How many lines in the records below include "click"? Answer with the number only.

Records supplied:
*** Block opens ***
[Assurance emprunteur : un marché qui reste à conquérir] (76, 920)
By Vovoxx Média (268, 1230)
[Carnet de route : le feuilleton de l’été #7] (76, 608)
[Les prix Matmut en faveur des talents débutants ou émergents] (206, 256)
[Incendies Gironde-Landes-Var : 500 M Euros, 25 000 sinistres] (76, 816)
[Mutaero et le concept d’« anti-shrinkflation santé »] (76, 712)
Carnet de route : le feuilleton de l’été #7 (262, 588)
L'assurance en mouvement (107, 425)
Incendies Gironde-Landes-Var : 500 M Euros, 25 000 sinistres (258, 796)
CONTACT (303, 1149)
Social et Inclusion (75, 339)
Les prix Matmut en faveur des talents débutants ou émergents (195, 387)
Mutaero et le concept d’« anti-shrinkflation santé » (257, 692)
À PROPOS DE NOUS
*** Block closes ***
*** Block opens ***
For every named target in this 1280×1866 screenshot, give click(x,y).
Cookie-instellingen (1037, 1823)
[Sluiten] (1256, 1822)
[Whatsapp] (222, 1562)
*** Block closes ***
*** Block opens ***
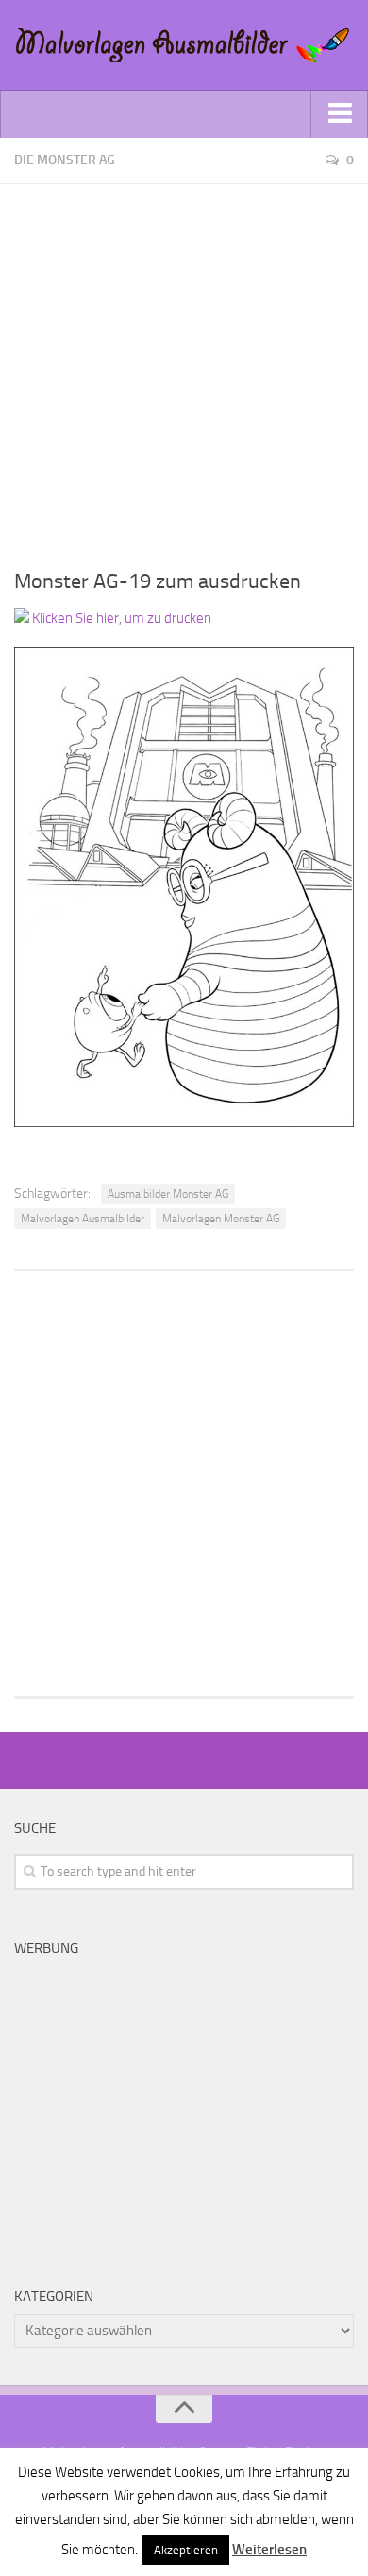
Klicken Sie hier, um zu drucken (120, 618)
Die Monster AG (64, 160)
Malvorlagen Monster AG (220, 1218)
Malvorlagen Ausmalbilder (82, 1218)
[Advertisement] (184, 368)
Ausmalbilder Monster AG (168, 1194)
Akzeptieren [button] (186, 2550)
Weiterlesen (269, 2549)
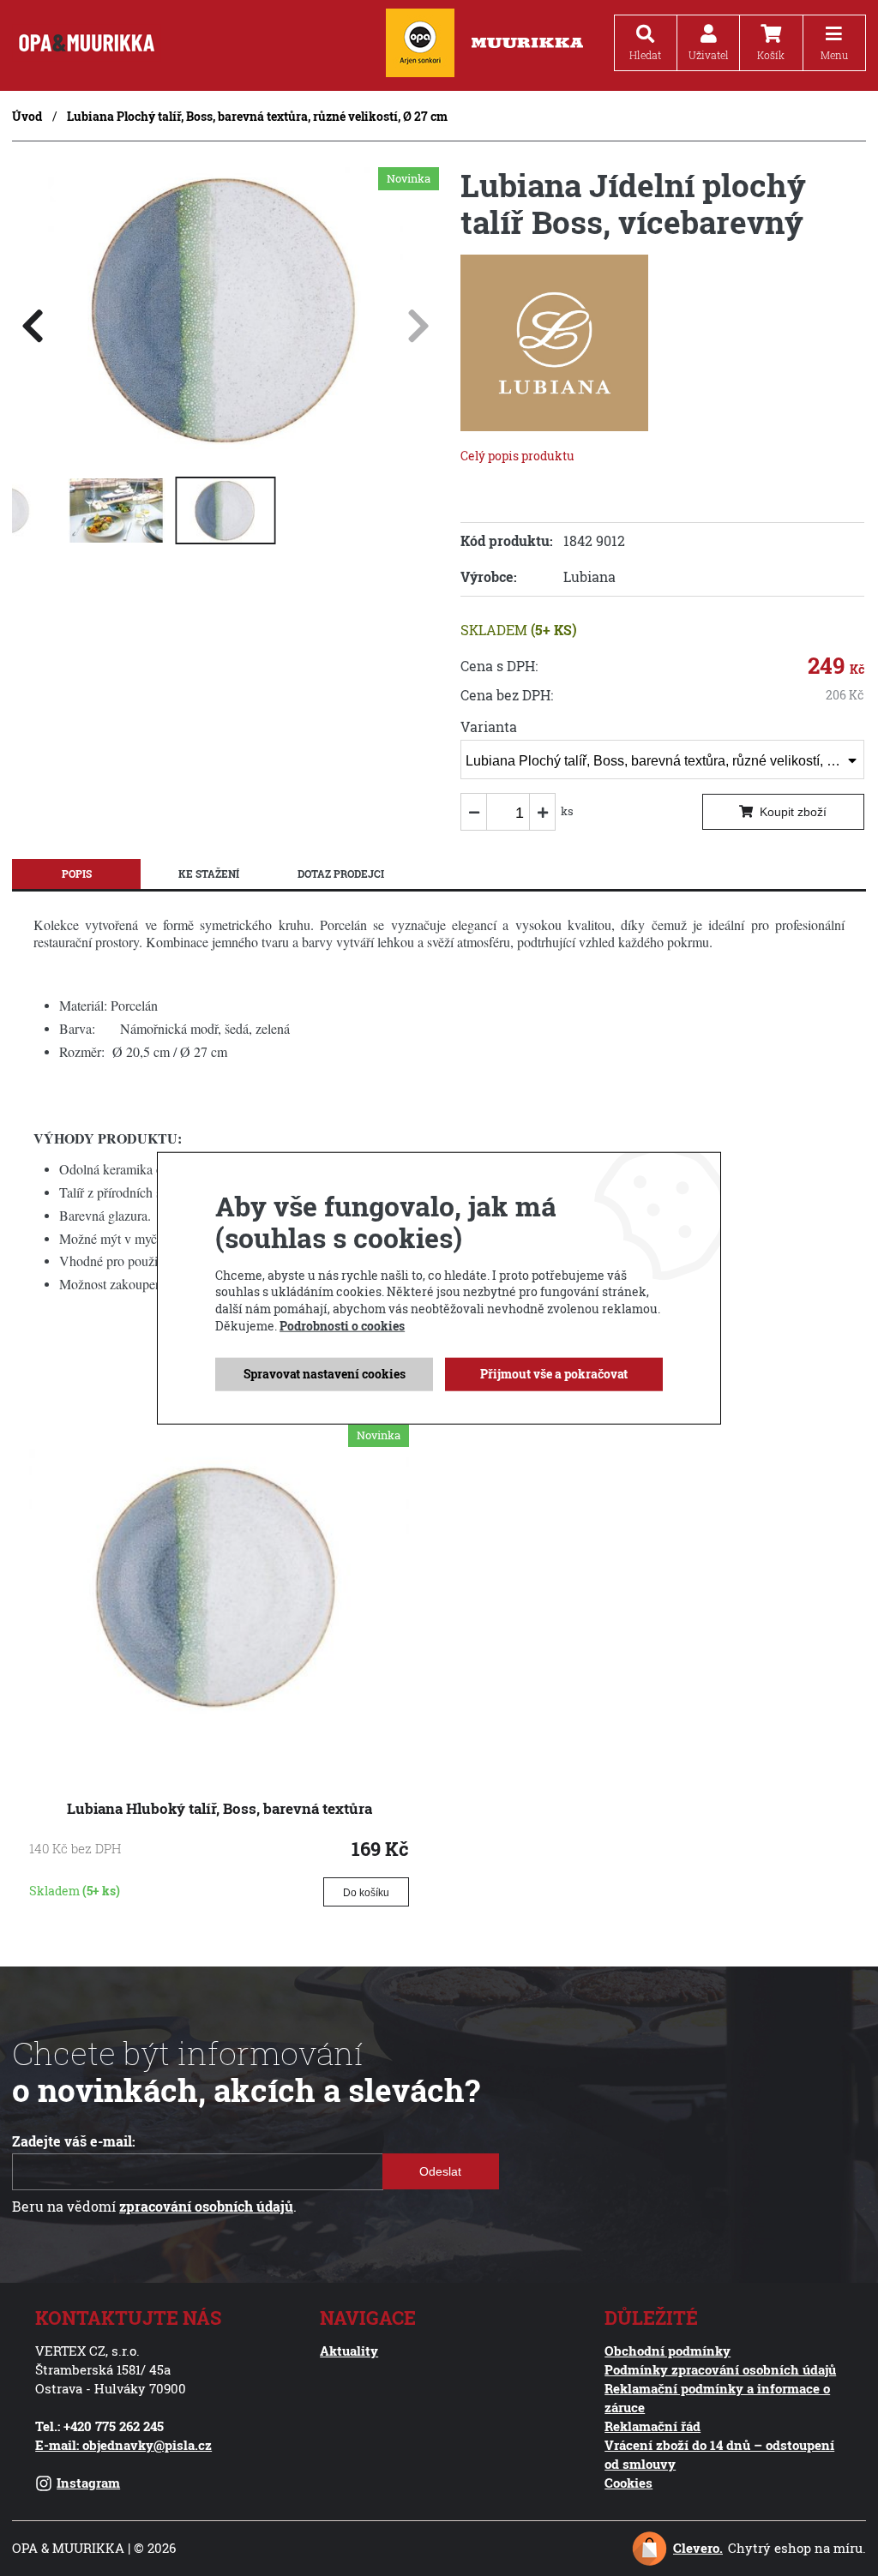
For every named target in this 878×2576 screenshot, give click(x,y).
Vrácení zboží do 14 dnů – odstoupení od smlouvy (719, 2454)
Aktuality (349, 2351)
*** Block closes ***
Response:
2